**Texto del documento**
☆ ☆ ☆ ☆ ☆

Una alusión a la figura del emperador

Autor: Jesús Muñiz González
On 31 mayo, 2021

24. Una alusión a la figura del emperador Juliano el Apóstata († 363) puede ilustrar una vez más lo esencial que era para la Iglesia de los primeros siglos la caridad ejercida y organizada.

A los seis años, Juliano asistió al asesinato de su padre, de su hermano y de otros parientes a manos de los guardias del palacio imperial; él imputó esta brutalidad —con razón o sin ella— al emperador Constancio, que se tenía por un gran cristiano.

Por eso, para él la fe cristiana quedó desacreditada definitivamente.

Una vez emperador, decidió restaurar el paganismo, la antigua religión romana, pero también reformarlo, de manera que fuera realmente la fuerza impulsora del imperio.

En esta perspectiva, se inspiró ampliamente en el cristianismo.

Estableció una jerarquía de metropolitas y sacerdotes.

Los sacerdotes debían promover el amor a Dios y al prójimo.

Escribía en una de sus cartas[16]que el único aspecto que le impresionaba del cristianismo era la actividad caritativa de la Iglesia.

Así pues, un punto determinante para su nuevo paganismo fue dotar a la nueva religión de un sistema paralelo al de la caridad de la Iglesia.

Los « Galileos » —así los llamaba— habían logrado con ello su popularidad.

Se les debía emular y superar.

De este modo, el emperador confirmaba, pues, como la caridad era una característica determinante de la comunidad cristiana, de la Iglesia.

25. Llegados a este punto, tomamos de nuestras reflexiones dos datos esenciales:

a) La naturaleza íntima de la Iglesia se expresa en una triple tarea: anuncio de la Palabra de Dios (kerygma-martyria), celebración de los Sacramentos (leiturgia) y servicio de la caridad (diakonia).

Son tareas que se implican mutuamente y no pueden separarse una de otra.

Para la Iglesia, la caridad no es una especie de actividad de asistencia social que también se podría dejar a otros, sino que pertenece a su naturaleza y es manifestación irrenunciable de su propia esencia[17].

b) La Iglesia es la familia de Dios en el mundo.

☆ ☆ ☆ ☆ ☆

Datos para señalar el objetivo:

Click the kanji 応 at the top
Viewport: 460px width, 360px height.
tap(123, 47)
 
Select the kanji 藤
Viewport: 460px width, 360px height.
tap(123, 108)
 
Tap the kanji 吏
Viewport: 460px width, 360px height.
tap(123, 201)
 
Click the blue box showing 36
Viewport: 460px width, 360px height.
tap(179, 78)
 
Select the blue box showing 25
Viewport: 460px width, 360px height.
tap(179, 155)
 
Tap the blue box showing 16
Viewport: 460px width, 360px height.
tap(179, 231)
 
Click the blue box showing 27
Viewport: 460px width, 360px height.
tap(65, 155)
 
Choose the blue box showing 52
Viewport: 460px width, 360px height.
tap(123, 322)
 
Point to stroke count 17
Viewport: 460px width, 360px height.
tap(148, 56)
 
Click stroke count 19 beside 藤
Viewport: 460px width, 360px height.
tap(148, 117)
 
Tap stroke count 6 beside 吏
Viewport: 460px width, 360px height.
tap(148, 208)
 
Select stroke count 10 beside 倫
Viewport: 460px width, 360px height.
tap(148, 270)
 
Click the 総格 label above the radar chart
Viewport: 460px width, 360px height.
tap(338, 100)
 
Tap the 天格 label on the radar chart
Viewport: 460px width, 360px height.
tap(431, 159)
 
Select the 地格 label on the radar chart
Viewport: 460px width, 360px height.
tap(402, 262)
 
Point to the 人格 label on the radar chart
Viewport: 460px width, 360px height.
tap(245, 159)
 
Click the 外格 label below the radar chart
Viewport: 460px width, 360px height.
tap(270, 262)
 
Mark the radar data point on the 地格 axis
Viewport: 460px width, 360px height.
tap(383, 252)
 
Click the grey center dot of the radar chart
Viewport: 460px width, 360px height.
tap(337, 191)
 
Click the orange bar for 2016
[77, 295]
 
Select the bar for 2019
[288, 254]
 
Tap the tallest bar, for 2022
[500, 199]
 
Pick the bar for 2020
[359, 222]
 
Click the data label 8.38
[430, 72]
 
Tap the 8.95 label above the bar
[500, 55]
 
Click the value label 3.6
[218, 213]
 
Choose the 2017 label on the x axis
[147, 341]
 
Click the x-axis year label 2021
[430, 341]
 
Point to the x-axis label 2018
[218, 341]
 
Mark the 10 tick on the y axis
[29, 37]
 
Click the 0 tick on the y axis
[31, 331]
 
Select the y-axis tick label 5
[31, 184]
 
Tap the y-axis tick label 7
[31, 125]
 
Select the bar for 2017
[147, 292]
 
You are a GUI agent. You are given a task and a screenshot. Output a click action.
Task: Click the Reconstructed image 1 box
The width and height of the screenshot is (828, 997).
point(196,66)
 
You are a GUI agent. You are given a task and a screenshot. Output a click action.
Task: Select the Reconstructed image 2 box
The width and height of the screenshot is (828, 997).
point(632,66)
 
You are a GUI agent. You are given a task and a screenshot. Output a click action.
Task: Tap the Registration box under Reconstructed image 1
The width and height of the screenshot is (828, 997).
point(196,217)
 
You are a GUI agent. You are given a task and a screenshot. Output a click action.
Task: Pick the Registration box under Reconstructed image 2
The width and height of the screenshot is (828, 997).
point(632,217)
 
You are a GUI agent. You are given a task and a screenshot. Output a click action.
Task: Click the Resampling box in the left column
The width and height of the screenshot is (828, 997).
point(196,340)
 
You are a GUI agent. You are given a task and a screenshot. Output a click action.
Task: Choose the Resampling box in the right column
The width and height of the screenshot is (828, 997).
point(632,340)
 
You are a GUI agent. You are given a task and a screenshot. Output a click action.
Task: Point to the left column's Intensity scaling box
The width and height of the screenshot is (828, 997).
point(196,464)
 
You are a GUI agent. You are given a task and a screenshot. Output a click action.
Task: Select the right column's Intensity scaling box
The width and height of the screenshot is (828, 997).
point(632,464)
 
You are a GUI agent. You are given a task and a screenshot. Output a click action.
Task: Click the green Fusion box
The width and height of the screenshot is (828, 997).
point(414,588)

☆ ☆ ☆ ☆ ☆

**Lista de tareas**
1. Según el texto sobre Juliano el Apóstata, ¿a qué edad vio Juliano el asesinato de su padre?
2. En el texto sobre Juliano el Apóstata, convierte en una lista breve el párrafo que empieza con "a) La naturaleza íntima de la Iglesia".
3. Reproduce sin cambios el fragmento del texto sobre Juliano el Apóstata que empieza en las palabras "Una vez emperador, decidió" y termina después de "y al prójimo.".

**Soluciones**
1. A los seis años.

2.
La naturaleza íntima de la Iglesia se expresa en tres tareas:
- Anuncio de la Palabra de Dios (kerygma-martyria)
- Celebración de los Sacramentos (leiturgia)
- Servicio de la caridad (diakonia)

3.
Una vez emperador, decidió restaurar el paganismo, la antigua religión romana, pero también reformarlo, de manera que fuera realmente la fuerza impulsora del imperio.

En esta perspectiva, se inspiró ampliamente en el cristianismo.

Estableció una jerarquía de metropolitas y sacerdotes.

Los sacerdotes debían promover el amor a Dios y al prójimo.